Em abril de 55, Renato Medeiros foi indicado para prefeito de Porto Velho, permanecendo no cargo até 14 de outubro de 56, quando foi substituído e, então, retomou as suas atividades como médico.
Com o pedido de licença de Joaquim Rondon, em agosto de 57, Renato Medeiros assume, pela primeira vez, a vaga de representante do Território do Guaporé na Câmara dos Deputados.
Em 1958 são quatro os postulantes a uma única cadeira na Câmara dos Deputados: Eduardo Colares, pelo Partido Libertador, Araújo Lima, pela Coligação UDN/PTN, Aluizio Ferreira, pela Coligação PSD/PTB e Renato Medeiros, pelo PSP tendo como seu suplente, o socialista Thomáz Chaquian. Com o fracionamento dos oposicionistas, Aluizio Ferreira, venceu as eleições por uma margem de pouco mais de 400 votos.

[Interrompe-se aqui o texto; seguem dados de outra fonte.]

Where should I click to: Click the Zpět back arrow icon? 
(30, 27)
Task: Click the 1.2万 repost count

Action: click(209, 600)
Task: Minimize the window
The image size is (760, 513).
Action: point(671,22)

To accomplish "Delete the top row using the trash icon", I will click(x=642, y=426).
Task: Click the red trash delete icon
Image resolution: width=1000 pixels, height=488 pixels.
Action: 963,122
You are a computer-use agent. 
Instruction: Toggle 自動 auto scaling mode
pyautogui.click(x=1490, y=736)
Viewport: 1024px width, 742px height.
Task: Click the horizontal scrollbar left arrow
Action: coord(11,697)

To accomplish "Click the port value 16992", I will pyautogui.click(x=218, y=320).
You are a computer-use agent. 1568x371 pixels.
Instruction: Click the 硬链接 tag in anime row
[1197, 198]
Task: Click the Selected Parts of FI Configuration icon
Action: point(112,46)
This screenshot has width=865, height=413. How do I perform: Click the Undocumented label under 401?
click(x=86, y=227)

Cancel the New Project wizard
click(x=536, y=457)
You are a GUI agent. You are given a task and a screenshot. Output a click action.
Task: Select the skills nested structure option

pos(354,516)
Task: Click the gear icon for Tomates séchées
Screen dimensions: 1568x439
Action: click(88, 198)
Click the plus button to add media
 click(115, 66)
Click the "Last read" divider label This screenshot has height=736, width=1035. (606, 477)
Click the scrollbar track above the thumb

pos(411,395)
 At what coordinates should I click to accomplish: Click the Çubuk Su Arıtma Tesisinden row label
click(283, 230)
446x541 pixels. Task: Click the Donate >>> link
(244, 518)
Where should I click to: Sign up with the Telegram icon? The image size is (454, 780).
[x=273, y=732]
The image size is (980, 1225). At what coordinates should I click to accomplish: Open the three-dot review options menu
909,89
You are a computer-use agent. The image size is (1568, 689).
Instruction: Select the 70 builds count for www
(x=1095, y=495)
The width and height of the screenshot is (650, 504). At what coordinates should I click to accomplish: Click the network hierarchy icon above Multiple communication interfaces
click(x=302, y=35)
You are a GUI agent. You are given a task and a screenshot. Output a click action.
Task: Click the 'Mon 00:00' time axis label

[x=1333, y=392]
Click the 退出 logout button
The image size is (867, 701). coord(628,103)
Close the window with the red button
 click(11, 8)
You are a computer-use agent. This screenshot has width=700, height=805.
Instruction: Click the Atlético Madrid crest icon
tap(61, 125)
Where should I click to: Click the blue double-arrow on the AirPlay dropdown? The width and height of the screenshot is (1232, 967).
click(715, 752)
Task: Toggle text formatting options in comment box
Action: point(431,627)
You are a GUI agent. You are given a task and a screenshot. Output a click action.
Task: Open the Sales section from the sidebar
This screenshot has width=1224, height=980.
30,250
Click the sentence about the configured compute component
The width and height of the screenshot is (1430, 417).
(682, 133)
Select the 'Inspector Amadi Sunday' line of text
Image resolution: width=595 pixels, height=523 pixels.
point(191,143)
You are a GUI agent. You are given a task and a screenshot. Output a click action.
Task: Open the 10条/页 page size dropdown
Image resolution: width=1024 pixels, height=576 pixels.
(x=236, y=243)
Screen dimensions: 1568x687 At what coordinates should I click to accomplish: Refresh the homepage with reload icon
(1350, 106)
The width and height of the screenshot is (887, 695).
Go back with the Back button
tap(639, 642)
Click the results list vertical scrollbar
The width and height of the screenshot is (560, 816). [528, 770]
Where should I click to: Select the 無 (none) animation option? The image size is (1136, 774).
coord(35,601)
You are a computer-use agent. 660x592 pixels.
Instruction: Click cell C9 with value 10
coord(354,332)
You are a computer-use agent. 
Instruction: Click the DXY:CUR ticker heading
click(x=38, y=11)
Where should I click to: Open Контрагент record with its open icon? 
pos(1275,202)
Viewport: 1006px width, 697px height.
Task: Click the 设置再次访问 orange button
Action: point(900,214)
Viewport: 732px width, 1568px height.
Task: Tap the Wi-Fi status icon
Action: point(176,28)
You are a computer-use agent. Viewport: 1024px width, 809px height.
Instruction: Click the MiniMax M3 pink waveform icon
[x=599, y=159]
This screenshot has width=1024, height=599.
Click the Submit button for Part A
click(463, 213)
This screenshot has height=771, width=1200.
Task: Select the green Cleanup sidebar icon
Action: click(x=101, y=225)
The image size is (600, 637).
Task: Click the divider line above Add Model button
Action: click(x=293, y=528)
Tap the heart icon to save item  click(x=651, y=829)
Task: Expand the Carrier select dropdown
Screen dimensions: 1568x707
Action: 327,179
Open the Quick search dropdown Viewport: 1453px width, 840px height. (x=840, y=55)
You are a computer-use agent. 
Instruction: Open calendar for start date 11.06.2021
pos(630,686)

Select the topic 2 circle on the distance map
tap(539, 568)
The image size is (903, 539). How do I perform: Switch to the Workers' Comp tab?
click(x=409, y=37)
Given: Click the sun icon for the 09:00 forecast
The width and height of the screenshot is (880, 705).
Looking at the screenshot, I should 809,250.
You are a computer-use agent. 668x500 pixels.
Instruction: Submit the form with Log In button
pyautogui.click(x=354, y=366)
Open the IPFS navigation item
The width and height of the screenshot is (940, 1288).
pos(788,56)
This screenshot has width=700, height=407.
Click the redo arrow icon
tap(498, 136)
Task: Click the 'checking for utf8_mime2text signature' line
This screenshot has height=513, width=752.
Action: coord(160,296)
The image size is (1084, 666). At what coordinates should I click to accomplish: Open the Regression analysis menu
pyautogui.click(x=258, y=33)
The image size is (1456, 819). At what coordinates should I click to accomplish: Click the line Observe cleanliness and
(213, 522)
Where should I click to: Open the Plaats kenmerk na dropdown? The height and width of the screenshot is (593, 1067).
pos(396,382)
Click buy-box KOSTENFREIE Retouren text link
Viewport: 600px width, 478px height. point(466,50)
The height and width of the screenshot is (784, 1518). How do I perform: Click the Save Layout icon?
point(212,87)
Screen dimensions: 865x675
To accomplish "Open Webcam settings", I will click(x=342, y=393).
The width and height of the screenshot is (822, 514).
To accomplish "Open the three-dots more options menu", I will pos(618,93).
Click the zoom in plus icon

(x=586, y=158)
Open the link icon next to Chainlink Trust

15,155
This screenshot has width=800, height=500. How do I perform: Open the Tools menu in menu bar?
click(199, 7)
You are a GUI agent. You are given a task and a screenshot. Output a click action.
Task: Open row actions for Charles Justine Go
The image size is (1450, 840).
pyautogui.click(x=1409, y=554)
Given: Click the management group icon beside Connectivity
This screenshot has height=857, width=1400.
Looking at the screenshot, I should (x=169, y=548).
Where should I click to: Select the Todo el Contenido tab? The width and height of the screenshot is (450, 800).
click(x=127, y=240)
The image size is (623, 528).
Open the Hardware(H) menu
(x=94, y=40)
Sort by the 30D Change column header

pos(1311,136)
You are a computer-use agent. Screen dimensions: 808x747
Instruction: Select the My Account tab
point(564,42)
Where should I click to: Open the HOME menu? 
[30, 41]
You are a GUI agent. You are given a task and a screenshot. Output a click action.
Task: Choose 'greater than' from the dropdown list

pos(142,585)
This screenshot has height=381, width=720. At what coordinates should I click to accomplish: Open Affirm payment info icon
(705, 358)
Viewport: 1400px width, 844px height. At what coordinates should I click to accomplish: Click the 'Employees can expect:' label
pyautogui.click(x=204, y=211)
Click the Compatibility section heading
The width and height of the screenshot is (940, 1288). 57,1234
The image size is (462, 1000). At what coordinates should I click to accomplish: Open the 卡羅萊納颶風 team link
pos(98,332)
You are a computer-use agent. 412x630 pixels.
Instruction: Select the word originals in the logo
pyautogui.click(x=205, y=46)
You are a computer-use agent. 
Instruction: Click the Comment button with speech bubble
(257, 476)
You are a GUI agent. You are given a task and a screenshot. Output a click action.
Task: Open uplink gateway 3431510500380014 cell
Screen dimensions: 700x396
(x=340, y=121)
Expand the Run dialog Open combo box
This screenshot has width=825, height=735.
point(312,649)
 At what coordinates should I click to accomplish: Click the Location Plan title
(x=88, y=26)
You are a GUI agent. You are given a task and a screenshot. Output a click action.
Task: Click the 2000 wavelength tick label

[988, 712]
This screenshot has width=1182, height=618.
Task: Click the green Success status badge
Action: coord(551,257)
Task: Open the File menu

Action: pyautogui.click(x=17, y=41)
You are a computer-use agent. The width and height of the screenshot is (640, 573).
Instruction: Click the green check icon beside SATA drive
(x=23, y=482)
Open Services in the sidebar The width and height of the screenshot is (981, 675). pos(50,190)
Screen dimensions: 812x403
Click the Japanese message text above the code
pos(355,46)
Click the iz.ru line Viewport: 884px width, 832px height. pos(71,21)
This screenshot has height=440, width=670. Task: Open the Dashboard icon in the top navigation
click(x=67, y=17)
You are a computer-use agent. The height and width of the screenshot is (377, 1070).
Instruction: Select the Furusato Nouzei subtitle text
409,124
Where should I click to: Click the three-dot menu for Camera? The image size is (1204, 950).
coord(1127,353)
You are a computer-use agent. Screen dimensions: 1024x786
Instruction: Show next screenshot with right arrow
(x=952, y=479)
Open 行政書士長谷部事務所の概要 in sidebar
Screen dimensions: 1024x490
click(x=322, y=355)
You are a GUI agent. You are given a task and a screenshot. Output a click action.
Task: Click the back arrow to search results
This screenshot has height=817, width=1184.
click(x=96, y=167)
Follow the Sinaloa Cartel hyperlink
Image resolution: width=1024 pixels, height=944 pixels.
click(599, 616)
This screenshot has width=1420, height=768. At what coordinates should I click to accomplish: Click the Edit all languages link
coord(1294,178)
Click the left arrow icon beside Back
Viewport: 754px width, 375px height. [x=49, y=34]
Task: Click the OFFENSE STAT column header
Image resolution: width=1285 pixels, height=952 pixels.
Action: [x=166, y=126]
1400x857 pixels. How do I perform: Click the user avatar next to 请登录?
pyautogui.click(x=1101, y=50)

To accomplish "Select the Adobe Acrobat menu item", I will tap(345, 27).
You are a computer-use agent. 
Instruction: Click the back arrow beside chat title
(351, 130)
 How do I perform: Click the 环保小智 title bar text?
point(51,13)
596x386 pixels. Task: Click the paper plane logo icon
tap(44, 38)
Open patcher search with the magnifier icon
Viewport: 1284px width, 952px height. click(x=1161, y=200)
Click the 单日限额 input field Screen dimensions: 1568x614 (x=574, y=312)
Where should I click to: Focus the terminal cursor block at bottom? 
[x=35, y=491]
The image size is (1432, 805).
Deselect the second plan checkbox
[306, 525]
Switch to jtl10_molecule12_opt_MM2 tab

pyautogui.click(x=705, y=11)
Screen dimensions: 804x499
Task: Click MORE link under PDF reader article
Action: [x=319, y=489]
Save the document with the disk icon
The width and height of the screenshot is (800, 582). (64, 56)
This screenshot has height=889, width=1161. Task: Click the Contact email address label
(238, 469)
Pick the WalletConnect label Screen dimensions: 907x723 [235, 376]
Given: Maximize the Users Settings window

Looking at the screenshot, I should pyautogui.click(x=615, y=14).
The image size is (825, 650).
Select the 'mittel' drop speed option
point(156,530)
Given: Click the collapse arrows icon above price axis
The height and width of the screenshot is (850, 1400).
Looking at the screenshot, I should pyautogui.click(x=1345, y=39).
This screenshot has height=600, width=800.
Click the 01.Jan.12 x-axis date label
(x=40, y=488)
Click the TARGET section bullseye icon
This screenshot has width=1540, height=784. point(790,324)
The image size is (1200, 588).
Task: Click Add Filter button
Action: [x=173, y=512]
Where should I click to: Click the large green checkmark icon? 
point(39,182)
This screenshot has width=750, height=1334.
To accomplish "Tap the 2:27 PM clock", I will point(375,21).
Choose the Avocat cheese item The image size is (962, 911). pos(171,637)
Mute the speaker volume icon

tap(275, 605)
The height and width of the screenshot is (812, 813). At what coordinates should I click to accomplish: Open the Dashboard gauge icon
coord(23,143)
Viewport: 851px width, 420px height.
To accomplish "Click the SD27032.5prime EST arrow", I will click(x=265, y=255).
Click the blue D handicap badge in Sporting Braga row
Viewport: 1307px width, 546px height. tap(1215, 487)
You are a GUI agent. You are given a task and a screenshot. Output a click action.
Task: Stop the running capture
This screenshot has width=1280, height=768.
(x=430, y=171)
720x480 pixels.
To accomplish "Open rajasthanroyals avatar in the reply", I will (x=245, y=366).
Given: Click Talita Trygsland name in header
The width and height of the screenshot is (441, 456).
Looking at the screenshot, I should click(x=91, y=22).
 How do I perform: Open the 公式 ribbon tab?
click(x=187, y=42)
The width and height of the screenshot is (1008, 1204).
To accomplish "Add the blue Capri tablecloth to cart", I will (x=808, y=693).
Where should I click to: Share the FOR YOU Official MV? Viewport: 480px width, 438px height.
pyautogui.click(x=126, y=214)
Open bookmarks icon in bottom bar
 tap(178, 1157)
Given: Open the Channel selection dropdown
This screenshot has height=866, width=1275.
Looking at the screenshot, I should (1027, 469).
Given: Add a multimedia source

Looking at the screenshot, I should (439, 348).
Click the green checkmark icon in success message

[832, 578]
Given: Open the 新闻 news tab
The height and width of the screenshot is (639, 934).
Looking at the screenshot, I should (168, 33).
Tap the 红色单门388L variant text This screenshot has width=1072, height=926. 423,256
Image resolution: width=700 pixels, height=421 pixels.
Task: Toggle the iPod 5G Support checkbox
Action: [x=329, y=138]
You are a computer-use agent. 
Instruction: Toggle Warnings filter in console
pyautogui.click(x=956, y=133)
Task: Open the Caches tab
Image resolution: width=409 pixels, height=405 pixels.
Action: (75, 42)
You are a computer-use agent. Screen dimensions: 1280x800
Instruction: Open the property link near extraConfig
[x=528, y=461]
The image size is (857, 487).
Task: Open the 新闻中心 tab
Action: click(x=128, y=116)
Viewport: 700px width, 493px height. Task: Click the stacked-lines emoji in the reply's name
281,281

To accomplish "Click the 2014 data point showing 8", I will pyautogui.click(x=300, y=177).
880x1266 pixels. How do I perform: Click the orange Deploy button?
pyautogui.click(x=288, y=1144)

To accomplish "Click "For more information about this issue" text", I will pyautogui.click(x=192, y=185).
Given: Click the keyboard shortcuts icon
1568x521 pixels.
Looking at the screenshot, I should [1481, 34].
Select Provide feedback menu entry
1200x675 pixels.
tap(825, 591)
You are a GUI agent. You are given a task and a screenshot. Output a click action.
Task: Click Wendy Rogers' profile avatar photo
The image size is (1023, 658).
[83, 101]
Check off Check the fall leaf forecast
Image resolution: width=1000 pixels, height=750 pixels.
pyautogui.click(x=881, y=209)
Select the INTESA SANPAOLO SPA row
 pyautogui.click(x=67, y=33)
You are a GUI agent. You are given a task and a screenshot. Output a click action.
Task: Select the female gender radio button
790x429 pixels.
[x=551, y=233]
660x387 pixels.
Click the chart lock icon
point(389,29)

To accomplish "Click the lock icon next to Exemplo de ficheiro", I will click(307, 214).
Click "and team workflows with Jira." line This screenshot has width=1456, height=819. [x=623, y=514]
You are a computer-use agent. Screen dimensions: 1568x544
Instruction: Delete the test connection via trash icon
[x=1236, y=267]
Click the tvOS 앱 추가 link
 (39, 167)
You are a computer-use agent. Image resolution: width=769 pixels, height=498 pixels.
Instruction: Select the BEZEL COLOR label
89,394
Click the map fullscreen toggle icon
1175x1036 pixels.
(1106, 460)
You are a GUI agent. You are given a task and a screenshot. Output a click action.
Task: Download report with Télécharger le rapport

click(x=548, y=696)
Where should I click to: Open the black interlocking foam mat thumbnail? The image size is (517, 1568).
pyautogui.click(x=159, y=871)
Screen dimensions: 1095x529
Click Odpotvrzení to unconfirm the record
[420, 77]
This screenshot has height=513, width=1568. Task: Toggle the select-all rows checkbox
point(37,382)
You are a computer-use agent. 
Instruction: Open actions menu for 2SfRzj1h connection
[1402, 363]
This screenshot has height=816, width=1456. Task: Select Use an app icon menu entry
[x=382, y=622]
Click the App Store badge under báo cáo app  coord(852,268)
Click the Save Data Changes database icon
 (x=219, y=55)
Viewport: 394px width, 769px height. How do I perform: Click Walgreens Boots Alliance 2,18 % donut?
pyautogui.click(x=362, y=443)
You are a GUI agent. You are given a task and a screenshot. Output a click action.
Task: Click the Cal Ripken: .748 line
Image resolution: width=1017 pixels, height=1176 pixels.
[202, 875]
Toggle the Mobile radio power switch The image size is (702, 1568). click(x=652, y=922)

Em outubro de 62, Renato Medeiros saiu para sua última disputa eleitoral. Foi uma candidatura alicerçada no movimento popular, contando com o apoio de todos os sindicatos de trabalhadores, muitos dos quais foram fundados com a sua participação. A União Rondoniense dos Estudantes Secundaristas – URES, que tinha Carmênio Barroso na presidência, apoiava ativamente a candidatura da Frente Popular.
Pela primeira vez, Renato Medeiros recebeu o apoio dos Castiel. A professora Marise Castiel, que exercia forte liderança no professorado, esteve na organização da campanha, junto com figuras de proa da Frente Popular, entre elas Wadih Darwich, diretor proprietário do jornal A Folha de Rondônia, veículo de fundamental importância na campanha, localizado na rua Barão do Rio Branco, onde Renato mantinha seu quartel general.
Vitória anunciada a cada esquina, gerou um ar temerário para a segurança individual dos principais membros da campanha.
Na noite de 26 de setembro de 1962, o comício de encerramento da campanha terminou em tragédia, com dezenas de feridos e alguns mortos. A vitória da Frente Popular veio com sangue nas ruas.
Um ano e seis meses depois, o golpe civil militar de 1º de abril de 1964, encerrou sua carreira política, iniciada na juventude quando ainda tocava violino nas salas de cinema mudo de Belém.
Dr. Renato Medeiros, ao longo de sua trajetória política no Território de Rondônia, além das inúmeras infâmias, arbitrariedades e injustiças, sofreu com as manifestações racistas, veiculadas pelo jornal O Guaporé, porta voz do pensamento aluizista que, sistematicamente, o chamava de “ Louro “.